The pharmacokinetics of para-aminosalicylic acid and its relationship to efficacy and intolerance
- PMID: 32470182
- PMCID: PMC7576629
- DOI: 10.1111/bcp.14395
The pharmacokinetics of para-aminosalicylic acid and its relationship to efficacy and intolerance
Abstract
Following its introduction as an antituberculosis agent close to 75 years ago, the use of para-aminosalicylic acid (PAS) has been limited by gastrointestinal intolerance and multiple formulations were produced in attempts to reduce its occurrence. More recently, an enteric-coated, granular, slow-release PAS formulation (PASER) was introduced and is now in wide-spread use for the treatment of drug-resistant tuberculosis. The current PASER dosing regimen is based on recommendations derived from older studies using a variety of different PAS formulations and relegate PAS to a role as an exclusively bacteriostatic agent. However, there is ample evidence that if sufficiently high serum concentrations are reached, PAS can be bactericidal and that intolerance following once daily dosing, that aids the achievement of such concentrations, is no worse than that following intermittent daily dosing. In particular, prevention of resistance to companion drugs appears to be dependent on the size of the single dose, and hence the peak concentrations, and not on maintaining serum levels consistently above minimum inhibitory concentration. We present a narrative review of the development of PAS formulations, dosing practices, and published data regarding pharmacokinetics and pharmacodynamics and the relationship of PAS dosage to intolerance and efficacy. Our conclusions suggests that we are at present not using PAS to its maximum ability to contribute to regimen efficacy and protect companion drugs.

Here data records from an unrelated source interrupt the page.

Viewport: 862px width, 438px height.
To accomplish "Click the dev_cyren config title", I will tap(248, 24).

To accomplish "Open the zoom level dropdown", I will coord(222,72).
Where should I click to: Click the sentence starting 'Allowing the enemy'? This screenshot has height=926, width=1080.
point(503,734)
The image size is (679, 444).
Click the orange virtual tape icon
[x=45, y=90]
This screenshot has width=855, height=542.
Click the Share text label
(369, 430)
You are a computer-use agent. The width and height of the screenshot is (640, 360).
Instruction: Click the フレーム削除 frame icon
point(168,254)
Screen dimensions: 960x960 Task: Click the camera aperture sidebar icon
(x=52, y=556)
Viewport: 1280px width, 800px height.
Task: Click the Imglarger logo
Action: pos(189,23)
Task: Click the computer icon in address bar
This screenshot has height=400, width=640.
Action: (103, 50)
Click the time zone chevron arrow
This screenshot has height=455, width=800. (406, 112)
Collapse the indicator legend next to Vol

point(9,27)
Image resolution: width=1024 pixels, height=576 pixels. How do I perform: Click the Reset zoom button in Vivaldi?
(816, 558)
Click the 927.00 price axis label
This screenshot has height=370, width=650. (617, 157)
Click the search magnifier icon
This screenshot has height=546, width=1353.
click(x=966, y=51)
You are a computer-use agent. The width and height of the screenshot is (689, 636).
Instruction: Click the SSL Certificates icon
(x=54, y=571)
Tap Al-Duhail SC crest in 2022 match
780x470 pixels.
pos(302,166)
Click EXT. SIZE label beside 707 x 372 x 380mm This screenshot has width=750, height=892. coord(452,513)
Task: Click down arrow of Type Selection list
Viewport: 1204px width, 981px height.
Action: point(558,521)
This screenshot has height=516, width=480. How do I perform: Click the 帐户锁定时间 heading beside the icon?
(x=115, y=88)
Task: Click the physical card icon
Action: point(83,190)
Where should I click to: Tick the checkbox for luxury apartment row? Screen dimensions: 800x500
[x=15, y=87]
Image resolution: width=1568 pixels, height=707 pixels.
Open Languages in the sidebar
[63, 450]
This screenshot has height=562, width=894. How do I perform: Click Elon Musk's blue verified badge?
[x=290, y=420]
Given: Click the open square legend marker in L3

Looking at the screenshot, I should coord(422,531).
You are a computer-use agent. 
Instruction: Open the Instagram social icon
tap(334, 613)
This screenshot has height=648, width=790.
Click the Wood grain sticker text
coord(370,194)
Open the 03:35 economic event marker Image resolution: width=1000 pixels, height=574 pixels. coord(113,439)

Keywords: efficacy; intolerance; para-aminosalicylic acid; pharmacokinetics.
© 2020 The British Pharmacological Society.
Conflict of interest statement
All authors have completed the unified competing interest form, and declare no support from any organisation for the submitted work, and no financial interest to declare. The European and Developing Countries Clinical Trials Partnership (EDCTP) support A.A.A., grant number TRIA.2015.1102. There was no specific funding source for this manuscript.